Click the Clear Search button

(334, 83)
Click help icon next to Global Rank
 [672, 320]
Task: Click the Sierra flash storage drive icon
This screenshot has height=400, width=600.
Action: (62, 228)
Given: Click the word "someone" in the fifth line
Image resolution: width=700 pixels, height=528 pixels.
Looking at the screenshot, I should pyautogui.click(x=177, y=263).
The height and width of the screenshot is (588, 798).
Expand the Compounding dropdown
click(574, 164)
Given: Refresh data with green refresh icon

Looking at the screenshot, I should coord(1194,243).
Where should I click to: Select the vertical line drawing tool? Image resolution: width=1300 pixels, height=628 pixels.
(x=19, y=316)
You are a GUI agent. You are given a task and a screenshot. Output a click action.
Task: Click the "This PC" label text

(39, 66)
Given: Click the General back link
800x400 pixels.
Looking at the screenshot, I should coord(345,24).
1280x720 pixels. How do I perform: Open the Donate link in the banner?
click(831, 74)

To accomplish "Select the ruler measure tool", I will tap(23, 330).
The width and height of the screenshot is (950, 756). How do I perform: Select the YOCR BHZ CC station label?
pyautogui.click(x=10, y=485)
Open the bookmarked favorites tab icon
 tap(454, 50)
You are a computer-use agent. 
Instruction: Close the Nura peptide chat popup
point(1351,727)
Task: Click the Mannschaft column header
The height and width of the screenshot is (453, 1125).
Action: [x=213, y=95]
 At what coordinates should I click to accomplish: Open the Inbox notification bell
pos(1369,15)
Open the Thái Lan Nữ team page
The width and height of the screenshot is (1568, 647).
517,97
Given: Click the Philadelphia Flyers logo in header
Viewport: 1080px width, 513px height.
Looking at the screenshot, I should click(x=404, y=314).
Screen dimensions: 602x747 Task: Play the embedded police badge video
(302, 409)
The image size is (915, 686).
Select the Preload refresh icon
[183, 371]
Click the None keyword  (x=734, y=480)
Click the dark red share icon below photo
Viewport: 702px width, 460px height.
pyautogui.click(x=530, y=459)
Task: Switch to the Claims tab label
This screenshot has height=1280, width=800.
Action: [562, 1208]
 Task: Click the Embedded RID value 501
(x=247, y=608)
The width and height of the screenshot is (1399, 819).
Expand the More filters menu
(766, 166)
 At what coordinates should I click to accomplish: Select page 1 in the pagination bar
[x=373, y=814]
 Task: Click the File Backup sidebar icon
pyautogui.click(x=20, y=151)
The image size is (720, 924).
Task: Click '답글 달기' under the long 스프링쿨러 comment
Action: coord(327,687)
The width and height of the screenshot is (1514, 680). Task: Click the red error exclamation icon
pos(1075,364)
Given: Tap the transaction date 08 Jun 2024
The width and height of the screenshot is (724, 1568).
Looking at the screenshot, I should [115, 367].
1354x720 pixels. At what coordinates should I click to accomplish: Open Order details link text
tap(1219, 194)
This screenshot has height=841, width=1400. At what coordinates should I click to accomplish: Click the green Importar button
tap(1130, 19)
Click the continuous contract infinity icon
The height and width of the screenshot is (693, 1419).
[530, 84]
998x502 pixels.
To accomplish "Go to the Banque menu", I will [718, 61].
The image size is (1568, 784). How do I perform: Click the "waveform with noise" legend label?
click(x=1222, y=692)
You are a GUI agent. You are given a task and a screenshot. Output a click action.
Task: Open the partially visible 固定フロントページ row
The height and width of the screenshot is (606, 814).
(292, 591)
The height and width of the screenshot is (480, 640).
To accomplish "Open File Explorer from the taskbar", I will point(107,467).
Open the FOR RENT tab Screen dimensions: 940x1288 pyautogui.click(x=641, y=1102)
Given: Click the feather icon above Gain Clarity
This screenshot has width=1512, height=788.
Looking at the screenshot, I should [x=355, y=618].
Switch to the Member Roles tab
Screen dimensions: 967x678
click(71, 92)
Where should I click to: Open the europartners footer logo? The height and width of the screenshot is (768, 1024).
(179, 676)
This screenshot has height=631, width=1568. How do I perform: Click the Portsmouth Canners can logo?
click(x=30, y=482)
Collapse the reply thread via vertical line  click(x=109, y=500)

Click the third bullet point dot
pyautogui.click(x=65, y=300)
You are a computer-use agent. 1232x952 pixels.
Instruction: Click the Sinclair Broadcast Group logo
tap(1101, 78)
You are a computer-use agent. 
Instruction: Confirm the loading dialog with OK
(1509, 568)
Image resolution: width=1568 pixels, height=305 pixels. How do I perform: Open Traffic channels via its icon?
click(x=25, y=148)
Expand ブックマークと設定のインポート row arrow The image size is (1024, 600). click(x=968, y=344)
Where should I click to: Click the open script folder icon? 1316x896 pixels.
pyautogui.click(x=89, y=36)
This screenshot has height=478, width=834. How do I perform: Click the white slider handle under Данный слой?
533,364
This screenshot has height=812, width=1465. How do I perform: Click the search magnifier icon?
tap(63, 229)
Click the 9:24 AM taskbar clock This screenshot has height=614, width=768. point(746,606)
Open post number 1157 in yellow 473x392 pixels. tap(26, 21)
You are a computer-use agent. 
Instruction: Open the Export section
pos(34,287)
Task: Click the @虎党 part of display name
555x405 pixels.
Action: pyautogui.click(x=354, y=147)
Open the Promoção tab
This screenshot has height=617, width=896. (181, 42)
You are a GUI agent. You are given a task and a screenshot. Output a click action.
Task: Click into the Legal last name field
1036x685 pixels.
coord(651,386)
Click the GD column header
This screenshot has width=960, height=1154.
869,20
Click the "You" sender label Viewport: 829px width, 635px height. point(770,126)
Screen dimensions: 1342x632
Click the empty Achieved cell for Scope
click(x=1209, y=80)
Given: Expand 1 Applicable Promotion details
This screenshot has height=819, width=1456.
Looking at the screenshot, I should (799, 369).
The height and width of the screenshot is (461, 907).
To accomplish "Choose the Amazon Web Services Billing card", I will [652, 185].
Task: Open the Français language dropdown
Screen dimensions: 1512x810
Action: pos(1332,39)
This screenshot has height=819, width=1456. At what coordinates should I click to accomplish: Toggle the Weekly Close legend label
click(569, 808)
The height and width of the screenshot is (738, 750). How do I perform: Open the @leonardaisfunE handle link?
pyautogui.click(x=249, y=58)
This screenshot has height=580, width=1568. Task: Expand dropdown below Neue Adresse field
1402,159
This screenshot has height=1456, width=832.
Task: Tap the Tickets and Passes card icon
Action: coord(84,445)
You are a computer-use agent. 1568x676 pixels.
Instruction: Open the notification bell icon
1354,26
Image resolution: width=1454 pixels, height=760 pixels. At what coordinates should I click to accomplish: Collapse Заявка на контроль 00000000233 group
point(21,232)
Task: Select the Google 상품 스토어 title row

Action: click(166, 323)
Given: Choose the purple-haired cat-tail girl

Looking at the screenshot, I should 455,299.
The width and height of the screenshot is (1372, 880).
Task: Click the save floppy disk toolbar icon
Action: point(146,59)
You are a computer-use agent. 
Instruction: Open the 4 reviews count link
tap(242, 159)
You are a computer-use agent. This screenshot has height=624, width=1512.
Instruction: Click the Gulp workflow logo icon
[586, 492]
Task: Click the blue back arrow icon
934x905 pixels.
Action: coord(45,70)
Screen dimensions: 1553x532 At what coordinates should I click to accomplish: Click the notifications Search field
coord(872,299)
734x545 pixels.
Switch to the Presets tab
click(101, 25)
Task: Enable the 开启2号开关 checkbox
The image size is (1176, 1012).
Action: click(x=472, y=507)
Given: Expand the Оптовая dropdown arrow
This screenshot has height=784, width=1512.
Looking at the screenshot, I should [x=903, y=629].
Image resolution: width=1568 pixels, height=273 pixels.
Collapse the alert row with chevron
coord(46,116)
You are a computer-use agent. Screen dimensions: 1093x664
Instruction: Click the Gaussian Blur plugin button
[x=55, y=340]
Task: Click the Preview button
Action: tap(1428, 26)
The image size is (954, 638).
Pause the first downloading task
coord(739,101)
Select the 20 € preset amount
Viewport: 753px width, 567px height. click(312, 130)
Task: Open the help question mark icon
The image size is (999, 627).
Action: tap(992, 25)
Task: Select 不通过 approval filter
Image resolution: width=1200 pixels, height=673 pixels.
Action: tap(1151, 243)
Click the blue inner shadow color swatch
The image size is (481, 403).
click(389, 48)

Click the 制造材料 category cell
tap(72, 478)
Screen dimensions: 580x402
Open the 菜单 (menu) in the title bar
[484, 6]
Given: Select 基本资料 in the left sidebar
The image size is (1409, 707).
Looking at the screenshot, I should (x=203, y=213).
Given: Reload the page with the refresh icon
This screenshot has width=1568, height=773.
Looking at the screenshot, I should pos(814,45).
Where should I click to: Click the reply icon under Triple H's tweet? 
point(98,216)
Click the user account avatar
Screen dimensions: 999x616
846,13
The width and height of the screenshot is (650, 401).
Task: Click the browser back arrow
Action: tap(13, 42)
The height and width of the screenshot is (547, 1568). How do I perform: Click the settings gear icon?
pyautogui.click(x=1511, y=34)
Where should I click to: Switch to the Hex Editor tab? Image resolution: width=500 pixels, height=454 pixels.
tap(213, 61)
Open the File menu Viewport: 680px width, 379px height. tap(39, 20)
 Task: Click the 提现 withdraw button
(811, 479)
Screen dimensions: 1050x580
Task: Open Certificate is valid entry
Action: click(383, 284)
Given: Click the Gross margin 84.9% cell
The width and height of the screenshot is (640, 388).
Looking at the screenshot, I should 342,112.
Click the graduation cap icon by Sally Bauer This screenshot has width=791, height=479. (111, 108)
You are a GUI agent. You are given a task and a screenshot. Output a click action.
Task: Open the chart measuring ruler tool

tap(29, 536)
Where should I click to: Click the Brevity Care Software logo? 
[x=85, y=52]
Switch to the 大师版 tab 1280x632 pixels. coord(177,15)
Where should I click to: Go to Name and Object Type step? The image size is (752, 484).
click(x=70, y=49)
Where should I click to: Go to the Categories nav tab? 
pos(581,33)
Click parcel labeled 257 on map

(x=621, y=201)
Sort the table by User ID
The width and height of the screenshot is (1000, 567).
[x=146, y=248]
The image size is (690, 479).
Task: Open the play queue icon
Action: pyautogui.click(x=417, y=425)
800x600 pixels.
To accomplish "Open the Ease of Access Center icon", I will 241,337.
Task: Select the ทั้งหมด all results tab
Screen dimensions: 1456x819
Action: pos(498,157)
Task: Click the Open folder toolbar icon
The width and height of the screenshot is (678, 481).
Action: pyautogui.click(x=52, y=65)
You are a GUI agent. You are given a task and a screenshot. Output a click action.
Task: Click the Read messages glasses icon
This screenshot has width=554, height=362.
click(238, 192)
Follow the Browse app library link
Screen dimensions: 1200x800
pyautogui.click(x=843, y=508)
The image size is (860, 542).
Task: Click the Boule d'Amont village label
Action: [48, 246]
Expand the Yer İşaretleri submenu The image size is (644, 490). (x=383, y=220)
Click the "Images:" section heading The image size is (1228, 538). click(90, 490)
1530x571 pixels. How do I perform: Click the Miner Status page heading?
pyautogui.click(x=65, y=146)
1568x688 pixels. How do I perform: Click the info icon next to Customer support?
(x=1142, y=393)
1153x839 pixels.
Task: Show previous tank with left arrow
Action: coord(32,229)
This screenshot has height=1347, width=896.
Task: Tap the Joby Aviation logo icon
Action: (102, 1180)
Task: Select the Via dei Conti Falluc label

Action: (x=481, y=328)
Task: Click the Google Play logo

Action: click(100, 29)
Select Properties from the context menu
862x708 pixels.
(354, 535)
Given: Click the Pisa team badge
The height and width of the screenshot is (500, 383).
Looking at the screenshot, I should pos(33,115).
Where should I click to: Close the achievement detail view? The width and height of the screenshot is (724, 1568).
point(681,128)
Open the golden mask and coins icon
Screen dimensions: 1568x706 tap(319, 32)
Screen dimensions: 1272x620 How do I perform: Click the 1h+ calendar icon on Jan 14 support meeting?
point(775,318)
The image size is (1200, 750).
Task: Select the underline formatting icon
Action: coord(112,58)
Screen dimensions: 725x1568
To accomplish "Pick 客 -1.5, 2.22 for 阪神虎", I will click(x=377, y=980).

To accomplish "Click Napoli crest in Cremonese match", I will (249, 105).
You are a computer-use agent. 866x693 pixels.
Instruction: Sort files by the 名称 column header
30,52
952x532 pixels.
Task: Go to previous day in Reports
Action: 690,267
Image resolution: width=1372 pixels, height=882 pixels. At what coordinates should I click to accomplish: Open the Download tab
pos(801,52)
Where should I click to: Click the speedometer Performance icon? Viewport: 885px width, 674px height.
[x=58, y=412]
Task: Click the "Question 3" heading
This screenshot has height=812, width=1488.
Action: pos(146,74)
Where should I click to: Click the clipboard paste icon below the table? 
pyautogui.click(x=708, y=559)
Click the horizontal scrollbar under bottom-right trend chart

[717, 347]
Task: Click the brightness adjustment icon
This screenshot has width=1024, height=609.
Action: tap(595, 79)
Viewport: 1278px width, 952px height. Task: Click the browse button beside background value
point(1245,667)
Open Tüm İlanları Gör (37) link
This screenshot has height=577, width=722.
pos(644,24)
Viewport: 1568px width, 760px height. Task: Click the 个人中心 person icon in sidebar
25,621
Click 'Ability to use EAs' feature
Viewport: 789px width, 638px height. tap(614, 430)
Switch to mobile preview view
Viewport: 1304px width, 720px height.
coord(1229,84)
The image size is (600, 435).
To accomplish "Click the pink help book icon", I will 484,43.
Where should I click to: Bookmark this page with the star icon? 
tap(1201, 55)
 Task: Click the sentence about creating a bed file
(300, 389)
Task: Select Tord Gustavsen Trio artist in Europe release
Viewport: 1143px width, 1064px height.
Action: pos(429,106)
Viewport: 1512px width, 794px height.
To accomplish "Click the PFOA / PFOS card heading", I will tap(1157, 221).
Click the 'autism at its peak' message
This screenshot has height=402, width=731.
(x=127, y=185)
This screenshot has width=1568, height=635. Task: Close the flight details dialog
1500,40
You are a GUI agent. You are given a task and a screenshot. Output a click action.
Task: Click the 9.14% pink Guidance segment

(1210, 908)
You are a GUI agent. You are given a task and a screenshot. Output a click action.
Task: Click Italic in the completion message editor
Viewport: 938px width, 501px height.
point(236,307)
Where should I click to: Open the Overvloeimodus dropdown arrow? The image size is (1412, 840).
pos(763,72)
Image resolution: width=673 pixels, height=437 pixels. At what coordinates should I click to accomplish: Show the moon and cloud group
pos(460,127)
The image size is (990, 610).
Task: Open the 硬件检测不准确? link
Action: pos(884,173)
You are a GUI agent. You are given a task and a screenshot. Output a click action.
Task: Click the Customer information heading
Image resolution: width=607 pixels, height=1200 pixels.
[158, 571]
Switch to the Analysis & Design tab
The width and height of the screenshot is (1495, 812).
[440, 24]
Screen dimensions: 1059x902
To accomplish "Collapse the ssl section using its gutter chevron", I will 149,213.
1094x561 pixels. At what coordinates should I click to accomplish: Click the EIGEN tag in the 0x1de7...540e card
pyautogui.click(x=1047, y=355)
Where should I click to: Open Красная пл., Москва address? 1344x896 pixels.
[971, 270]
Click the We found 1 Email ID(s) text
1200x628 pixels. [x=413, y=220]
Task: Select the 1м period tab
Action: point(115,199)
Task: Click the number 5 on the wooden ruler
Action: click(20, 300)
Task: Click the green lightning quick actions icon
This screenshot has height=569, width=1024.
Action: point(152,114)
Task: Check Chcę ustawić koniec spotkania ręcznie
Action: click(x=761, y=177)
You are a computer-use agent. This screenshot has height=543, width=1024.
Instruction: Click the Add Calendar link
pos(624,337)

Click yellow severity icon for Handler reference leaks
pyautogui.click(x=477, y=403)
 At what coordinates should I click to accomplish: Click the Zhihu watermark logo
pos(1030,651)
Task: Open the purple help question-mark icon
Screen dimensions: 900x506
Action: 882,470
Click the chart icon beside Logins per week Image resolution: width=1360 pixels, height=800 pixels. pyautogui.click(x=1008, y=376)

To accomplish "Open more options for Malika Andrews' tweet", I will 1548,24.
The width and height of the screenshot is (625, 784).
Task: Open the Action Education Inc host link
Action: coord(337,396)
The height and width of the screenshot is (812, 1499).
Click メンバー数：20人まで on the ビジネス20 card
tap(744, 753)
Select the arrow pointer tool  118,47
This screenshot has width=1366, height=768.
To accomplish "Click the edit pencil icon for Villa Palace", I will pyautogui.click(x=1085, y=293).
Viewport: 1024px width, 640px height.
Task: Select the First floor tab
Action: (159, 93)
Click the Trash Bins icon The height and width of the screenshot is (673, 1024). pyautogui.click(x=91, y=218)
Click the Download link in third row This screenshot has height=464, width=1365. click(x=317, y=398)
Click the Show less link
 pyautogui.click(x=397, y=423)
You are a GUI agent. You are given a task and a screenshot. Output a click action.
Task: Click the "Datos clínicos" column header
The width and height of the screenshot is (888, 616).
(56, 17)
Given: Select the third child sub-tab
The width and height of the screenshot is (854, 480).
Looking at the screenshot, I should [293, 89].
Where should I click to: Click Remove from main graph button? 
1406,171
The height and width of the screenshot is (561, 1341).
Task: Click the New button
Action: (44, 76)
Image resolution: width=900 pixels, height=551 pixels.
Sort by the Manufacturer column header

^^^^

[What needs to be done]
The number of lines above containing the word "taskbar" is all that should be returned.

[Response box]
2